On Monday, Governor Chris Christie of New Jersey signed an order commuting Brian Aitken’s sentence from seven years to time served. Aitken was convicted in early 2009 in New Jersey for illegally possessing two handguns, a "high capacity magazine," and hollow point ammunition, all of which he purchased legally from a Bass Pro Shop outlet in Colorado.
A recent article by The New American’s James Heiser accurately assesses the circumstances that led to Aitken’s arrest:
What doomed Brian Aitken were differences between the Colorado and New Jersey state law, and the Garden State’s anachronistic retention of gun laws similar to some of the more absurd tenets of the Brady Law.
The events that culminated in Mr. Aitken’s astonishing arrest were outlined by the Philadelphia Daily News and quoted in Mr. Heiser’s article:
When Mount Laurel police arrived at the Aitkens’ home on Jan. 2, 2009, they called Brian — who was driving to Hoboken — and asked him to return to his parents’ home because they were worried. When he arrived, the cops checked his Honda Civic and, inside the trunk, in a box stuffed into a duffel bag with clothes, they found two handguns, both locked and unloaded as New Jersey law requires.
Aitken had passed an FBI background check to buy them in Colorado when he lived there, his father said, and had contacted New Jersey State Police and discussed the proper way to transport them.
‘He bought them at Bass Pro Shops, for God’s sake, not [from] some guy named Tony on the street corner,’ his father said.
New Jersey and Colorado are on opposite ends of the gun-control spectrum. In Colorado, all he needed was the background check to own the guns.
In the Garden State, Aitken was required to have a purchaser’s permit from New Jersey to own the guns and a carry permit to have them in his car.
He also was charged with having ‘large capacity’ magazines and hollow-point bullets, which one state gun-control advocate found troubling.
‘What little I can glean about the transportation issue leaves me puzzled, but a person with common sense would not be moving illegal products from one place to another by car,’ said Bryan Miller, executive director of CeaseFire NJ, an organization devoted to reducing gun violence.
‘If Mr. Aitken did the research he said he did, he would not have hollow-point bullets and large-capacity magazines in the vehicle,’ Miller said. ‘They are illegal, period.’"

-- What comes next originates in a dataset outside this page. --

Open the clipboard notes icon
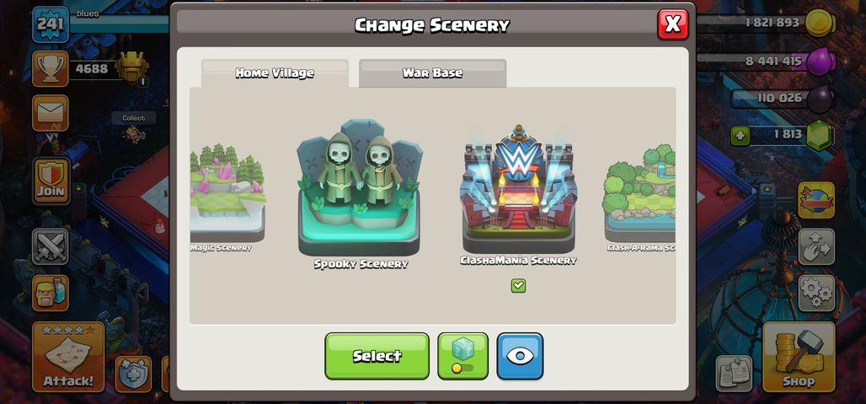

Aitken appealed his conviction as soon as sentence was imposed in August. His family and supporters likewise recurred to Governor Christie for relief in this most controversial and confounding case of conflict of laws. In fact, a Facebook page to "Free Brian Aitken" was launched in an effort to encourage the reconsideration and commutation of Aitken’s sentence.
In a statement released concurrent with the executive order commuting Aitken’s sentence, the governor’s office announced that Mr. Aitken would be released from prison "as soon as administratively possible," which would indicate that Aitken’s family will have particular reason to rejoice and celebrate this holiday season as their son will be home for Christmas.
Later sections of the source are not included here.